The FMB state of trade survey found that workloads in the SME construction sector have declined across all sectors, especially in housebuilding.
Some 39% of respondents to the FMB survey reported a decline in private new house building workloads in the third quarter of the year, and 40% predict a further decline in the last three months of this year.
A quarter of firms reported an increase during the quarter and 40% indicated that workloads had remained unchanged from the previous quarter, up from 35% in Q2. However, the outlook for workloads deteriorated again in the three months to September as the proportion of firms with positive expectations fell to 18%, from 22% three months ago.
Almost 70% of firms expect materials costs to rise over the six months to March, a slight increase from three months ago. In contrast, just 20% of respondents anticipate raising their output prices. 79% said wages and salaries would remain unchanged.
Just 9% of firms expect to increase their staffing levels over the coming six months, down from 14% three months ago. However, 59% anticipate no change. This may reflect the more positive employment trends over the three months to September, although employment levels continued to decline on balance. Around 55% of respondents indicated no change in staffing levels, up from 47% in Q2 and 18% reported that they had hired more staff during Q3.

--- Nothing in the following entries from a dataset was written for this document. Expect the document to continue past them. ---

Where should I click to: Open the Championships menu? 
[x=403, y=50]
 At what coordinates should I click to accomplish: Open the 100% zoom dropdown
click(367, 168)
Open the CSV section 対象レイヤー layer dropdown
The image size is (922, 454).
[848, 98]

FMB chief executive Brian Berry said: “There is little doubt that we are in the midst of a serious housing crisis with fewer than half the number of new homes being built to meet current demand. The FMB survey results show that the SME construction sector remains in deep trouble. This time last year we had hoped that we would be seeing at least some signs of recovery on the horizon by now. However, it is becoming clear that that this situation is not going to resolve itself any time soon.”
He continued: "With the industry in such a fragile state the government must think very carefully about introducing any new burdens on the house building sector. We want to help the prime minister achieve his goal of building more houses in Britain and so we are making the case that now is not the time to be pushing on with policies designed during the economic boom. Instead real progress is required on deregulation."